╭──

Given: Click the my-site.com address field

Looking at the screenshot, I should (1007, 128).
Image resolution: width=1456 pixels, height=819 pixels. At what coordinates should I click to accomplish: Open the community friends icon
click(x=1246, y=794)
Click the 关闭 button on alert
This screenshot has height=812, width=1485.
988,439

╰──

## [Exercise requirements]
Exactly and without omission, set down every entry.

## [Result for this exercise]
Given: Click the my-site.com address field

Looking at the screenshot, I should (1007, 128).
Image resolution: width=1456 pixels, height=819 pixels. At what coordinates should I click to accomplish: Open the community friends icon
click(x=1246, y=794)
Click the 关闭 button on alert
This screenshot has height=812, width=1485.
988,439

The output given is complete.